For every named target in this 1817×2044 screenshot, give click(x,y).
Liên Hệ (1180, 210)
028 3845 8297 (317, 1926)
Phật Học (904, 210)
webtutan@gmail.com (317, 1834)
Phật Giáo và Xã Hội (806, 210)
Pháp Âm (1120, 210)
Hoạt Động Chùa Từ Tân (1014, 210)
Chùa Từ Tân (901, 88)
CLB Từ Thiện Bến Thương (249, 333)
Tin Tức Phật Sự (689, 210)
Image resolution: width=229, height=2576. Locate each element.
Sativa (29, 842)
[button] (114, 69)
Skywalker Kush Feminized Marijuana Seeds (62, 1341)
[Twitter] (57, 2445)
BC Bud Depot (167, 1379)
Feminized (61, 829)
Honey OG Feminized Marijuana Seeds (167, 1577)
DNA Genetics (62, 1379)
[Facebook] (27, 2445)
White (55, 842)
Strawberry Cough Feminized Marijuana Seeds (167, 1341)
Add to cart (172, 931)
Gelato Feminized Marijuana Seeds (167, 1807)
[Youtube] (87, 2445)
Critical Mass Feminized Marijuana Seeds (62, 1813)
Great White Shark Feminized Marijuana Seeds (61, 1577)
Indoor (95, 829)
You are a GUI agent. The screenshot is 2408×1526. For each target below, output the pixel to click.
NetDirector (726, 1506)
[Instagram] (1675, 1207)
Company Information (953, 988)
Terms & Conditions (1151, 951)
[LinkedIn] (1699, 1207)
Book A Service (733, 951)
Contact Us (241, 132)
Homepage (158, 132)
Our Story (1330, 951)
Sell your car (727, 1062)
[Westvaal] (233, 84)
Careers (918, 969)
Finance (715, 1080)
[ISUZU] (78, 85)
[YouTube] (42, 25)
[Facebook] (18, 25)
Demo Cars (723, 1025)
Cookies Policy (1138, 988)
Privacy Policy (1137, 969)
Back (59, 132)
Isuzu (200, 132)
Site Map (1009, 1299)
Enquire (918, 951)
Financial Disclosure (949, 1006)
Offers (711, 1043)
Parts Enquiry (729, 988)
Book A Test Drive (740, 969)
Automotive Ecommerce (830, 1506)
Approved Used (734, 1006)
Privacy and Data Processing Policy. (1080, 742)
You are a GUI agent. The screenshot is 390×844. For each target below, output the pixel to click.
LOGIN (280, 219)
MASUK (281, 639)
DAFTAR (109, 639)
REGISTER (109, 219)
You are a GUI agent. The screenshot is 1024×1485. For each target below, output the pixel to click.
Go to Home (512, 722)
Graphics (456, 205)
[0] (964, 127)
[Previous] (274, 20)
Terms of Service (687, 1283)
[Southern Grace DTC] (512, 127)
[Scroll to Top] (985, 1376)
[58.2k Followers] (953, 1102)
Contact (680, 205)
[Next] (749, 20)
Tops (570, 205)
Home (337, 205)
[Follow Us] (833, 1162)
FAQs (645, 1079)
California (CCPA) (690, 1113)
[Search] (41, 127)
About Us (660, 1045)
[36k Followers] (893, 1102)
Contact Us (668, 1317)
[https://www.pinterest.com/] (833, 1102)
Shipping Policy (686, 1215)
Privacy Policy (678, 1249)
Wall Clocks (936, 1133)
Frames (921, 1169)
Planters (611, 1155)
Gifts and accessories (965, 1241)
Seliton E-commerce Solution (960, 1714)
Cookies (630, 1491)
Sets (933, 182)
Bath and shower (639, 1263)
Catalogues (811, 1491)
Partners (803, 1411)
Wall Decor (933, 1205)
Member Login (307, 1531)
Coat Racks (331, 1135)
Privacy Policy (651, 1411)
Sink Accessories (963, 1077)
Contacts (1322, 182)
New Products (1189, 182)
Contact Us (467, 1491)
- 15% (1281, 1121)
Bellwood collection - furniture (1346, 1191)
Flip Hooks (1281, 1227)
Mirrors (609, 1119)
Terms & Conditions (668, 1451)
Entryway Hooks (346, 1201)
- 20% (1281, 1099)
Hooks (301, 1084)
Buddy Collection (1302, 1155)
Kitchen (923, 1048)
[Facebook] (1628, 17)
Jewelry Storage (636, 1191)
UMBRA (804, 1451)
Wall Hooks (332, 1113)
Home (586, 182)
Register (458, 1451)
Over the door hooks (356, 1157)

________

• How to complete this task:
Looking at the entries above, can you reproduce exactly the lines from the one that holds "MASUK (281, 639)" through the one that holds "Flip Hooks (1281, 1227)", and only those?

• Answer area:
MASUK (281, 639)
DAFTAR (109, 639)
REGISTER (109, 219)
You are a GUI agent. The screenshot is 1024×1485. For each target below, output the pixel to click.
Go to Home (512, 722)
Graphics (456, 205)
[0] (964, 127)
[Previous] (274, 20)
Terms of Service (687, 1283)
[Southern Grace DTC] (512, 127)
[Scroll to Top] (985, 1376)
[58.2k Followers] (953, 1102)
Contact (680, 205)
[Next] (749, 20)
Tops (570, 205)
Home (337, 205)
[Follow Us] (833, 1162)
FAQs (645, 1079)
California (CCPA) (690, 1113)
[Search] (41, 127)
About Us (660, 1045)
[36k Followers] (893, 1102)
Contact Us (668, 1317)
[https://www.pinterest.com/] (833, 1102)
Shipping Policy (686, 1215)
Privacy Policy (678, 1249)
Wall Clocks (936, 1133)
Frames (921, 1169)
Planters (611, 1155)
Gifts and accessories (965, 1241)
Seliton E-commerce Solution (960, 1714)
Cookies (630, 1491)
Sets (933, 182)
Bath and shower (639, 1263)
Catalogues (811, 1491)
Partners (803, 1411)
Wall Decor (933, 1205)
Member Login (307, 1531)
Coat Racks (331, 1135)
Privacy Policy (651, 1411)
Sink Accessories (963, 1077)
Contacts (1322, 182)
New Products (1189, 182)
Contact Us (467, 1491)
- 15% (1281, 1121)
Bellwood collection - furniture (1346, 1191)
Flip Hooks (1281, 1227)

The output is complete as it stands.